Jun 25, 2021 | Fiction | 1 comment

Translated from the Bengali by Bishnupriya Chowdhuri

Every so often, in the natural world, things that defy comparison, happen.  Say, the severe drought that came few years ago, according to the government estimates, was one of its kind in fifty years. The heavy rainfall of the year two thousand, beat a hundred-year record. And explaining what kind of a flood this type of a monsoon could unleash, would be but an act of great idiocy. Just two years following that, there was the winter. Simply unprecedented. I asked everyone—starting from the brawny joes to the decrepit gizzards of our village if they had ever seen such a winter. They all nodded. I also asked the oldest human in the village— Kalipada’s mother. Bilasburi.  She was a hundred years, give or take. Her body, crushed under winters, summers and rain.  She stood guarding her bones at one squalid corner of their household. There were no teeth, the head, since all the hairs had fallen out, resembled a wood apple.  I could not get my voice to reach her for she had no auditory ability left.  Her eyesight, frail, the contour of that face was exactly like that of a frog. “Throw me a damn quilt or throw me to a pyre!”—she retorted to the family, again and again.

Her pleading, that day, rendered me aghast. I realized how unbearable the severity of winter could be to force one to consider a pyre as an alternative to a blanket. In terms of my experience so far, last winter was intolerable. Yes, last winter. Also, Bilasiburi did indeed climb the pyre that winter.

Our house was at the very north end of the village. After it, there were no more houses. Only rice paddies stretched till it disappeared into the waters of the lake of Kalahari. All the houses were in the south of the village. People over there, relaxed on the gentle southern breeze in summer. We have never had that luck. We only got singed in the stifling heat of their left-over breath, thinking it was the sweet southern air. Of course, matters were completely different in winter. From north to the south. As the house on the north, we were the first to feel the touch of winter. The organizers of ‘Language and Culture’ in Khajuri village may have sensed that last winter could be so severe. They honored me as a rural storyteller with a shawl. At that time, of course, it was not so cold. Barely the month of Kartik. In the mornings I saw dewdrops gathered to the blades of grass.  They lost their grasp as the sun shone.

That’s how one day passed into another.  Watching the frolics of millions of dew drops. There has been four in our family.  I haven’t yet been able to deal with the losses caused by the flood of the year 2000. Those old rags and quilts looked as if clawed and massacred by the foxes and dogs. The two boys leave the bed in the morning with fleece all over their heads. The house is a fragile fence structure somehow hold up over the ruins of our flood-spoiled mud-hut with old tile shade. The freezing north wind groans and rubs against the fence. Slipping the needle-cracks on the fence that cold breathes inside the house through the night. This further sharpens the chill. The quilts, rags and pillows get so cold that it feels as if someone had poured water on them. Dolabir, my elder one is prone to cough.  When in the fit of coughing, the poor thing cannot utter a word. “Get his blood tested”, said the doctor from the city. We never got to it since the cough had subsided. The kind of penury that this family runs with, it is a far cry to get blood tests done in search of deeper ailments.  I used that money to get a couple of cheap sweaters for my two sons from the weekly market at Battala. Those, the sheer effervescence of them bedazzled our room like fire.  What could I possibly have done if the two brothers had kept their new sweaters on, all day long and soiled them? “What did you get for all that money? Ah!” Sushila cried out in angst from the well as she sat to do the laundry.

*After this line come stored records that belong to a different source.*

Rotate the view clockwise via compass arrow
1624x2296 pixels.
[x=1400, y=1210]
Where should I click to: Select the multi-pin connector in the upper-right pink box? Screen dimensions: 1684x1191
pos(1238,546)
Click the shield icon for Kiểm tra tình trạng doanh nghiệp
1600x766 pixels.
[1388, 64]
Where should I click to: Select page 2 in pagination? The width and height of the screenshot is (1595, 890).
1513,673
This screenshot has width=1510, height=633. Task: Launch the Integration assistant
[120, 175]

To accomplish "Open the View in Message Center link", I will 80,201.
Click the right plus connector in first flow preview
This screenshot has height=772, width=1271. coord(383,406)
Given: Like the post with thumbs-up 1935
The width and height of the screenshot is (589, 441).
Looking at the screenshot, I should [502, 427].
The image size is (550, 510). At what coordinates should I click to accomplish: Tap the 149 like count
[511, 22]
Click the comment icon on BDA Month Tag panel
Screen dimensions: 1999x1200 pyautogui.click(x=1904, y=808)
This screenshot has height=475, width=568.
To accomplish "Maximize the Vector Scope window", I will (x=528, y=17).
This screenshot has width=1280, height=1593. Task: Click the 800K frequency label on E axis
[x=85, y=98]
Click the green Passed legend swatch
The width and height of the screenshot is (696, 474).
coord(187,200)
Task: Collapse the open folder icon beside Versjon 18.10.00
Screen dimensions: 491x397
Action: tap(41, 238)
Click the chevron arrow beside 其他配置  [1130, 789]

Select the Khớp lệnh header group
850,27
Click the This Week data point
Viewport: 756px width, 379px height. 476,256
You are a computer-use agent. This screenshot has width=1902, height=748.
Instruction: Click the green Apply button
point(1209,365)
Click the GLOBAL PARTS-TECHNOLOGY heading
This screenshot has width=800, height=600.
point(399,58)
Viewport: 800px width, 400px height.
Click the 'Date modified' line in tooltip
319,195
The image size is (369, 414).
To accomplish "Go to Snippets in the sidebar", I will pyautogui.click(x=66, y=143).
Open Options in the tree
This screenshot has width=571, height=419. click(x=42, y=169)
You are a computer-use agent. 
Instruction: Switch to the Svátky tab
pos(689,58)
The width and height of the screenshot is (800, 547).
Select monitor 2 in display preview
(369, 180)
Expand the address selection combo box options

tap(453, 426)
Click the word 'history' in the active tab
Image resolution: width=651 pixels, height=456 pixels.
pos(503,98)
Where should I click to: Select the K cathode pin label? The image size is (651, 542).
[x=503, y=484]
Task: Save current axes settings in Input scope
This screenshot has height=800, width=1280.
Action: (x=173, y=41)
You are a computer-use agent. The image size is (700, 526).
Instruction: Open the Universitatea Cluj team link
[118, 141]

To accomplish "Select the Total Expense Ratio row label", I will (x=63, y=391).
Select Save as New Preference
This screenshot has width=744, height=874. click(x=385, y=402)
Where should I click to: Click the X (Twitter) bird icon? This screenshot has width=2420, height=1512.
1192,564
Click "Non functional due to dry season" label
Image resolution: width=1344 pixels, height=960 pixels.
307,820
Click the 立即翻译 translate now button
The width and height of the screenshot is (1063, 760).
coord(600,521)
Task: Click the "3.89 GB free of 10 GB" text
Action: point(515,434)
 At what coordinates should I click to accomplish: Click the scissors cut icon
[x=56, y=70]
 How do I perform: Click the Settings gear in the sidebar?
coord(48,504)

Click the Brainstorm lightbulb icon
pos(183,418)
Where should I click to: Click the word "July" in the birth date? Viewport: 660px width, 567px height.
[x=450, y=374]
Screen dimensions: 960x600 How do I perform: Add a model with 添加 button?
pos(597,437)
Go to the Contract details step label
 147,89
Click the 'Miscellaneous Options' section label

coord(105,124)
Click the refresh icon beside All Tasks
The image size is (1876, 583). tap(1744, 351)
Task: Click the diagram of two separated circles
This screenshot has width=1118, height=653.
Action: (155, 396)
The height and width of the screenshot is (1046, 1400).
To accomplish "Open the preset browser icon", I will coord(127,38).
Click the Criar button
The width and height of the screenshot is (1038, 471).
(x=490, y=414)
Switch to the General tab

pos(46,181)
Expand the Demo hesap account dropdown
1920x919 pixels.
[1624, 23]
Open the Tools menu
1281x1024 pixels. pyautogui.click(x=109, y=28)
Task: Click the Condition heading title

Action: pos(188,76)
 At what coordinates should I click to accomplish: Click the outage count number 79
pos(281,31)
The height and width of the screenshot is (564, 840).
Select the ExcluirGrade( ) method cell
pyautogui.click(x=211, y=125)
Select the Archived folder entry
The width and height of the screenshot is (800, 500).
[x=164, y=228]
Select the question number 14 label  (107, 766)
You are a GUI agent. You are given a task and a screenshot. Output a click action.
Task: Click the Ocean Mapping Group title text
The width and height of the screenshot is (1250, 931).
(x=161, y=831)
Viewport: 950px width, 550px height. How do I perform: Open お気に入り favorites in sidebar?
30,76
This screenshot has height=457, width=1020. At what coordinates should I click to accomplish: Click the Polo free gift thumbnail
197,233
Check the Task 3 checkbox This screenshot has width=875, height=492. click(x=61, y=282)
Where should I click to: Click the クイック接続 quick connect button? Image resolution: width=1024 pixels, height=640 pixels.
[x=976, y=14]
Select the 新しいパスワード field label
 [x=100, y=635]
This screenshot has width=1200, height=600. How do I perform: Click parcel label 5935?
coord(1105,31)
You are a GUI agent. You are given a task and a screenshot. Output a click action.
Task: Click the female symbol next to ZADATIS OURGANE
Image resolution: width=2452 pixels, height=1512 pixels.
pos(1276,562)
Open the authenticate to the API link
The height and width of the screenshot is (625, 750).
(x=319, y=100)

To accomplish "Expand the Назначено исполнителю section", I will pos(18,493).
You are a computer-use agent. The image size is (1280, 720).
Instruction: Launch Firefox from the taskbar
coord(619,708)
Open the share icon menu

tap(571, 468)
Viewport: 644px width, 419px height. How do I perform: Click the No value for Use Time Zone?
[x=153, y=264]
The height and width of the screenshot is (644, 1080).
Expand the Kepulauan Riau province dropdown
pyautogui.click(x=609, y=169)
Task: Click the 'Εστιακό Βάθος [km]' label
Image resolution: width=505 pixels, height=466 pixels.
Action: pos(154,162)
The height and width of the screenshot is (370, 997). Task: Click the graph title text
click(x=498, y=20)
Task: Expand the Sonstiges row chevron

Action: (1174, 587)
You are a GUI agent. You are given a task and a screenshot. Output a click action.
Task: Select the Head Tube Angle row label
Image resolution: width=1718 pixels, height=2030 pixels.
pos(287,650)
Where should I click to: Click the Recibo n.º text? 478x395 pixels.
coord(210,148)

I said, “I did not wear them. Ask those who did.”

“Ah, what are you talking about? Seems like I am witnessing the battle of Karbala by the River Foraat!”

Battle of Karbala, Euphrates River! That’s the history of the Middle Ages. The bloodsoaked skirmish of Imam Hussein, the grandson of Hazrat Muhammad, with Aejid, the son of Moariya, the ruler of Damascus. That is the war at the heart of Muharram. I have read a complete  and elaborate  elucidation of it in Mir Mosharraf Hossain’s ‘Bishaad Sindhu'( Sea of Sorrows). Honestly, I was shocked. As if it wasn’t with the red dye but the entire site was flooded with blood. I grabbed Sushila’s hand and stopped her from washing more. Didn’t knew why, it felt like I’d sacrificed the two boys that winter morning.

As a child, warming ourselves around a fire in winter was like a daily festival.  At every village household, fire-pits were made.  In those days, people lived in even worse privation. Most could not manage a decent gunjee for themselves, let alone a shawl. There used to be an orchard of mango-jackfruit-bamboo in front of our house. When, during the day, we shivered in cold, those trees, they would shed the dry foliage generously thinking of our predicament. We, the children would gather those to set them on fire. Everyone in the house, including us, the siblings and parents, would sit forming a circle around it. As the fire burnt dimmer and down to death, the closer we got to each other. Then, all the heads would become one in front of a coil of dead fire. Engrossed in this posture, we would finally wake up one by one, the secret of life learned from the last flicker of flame.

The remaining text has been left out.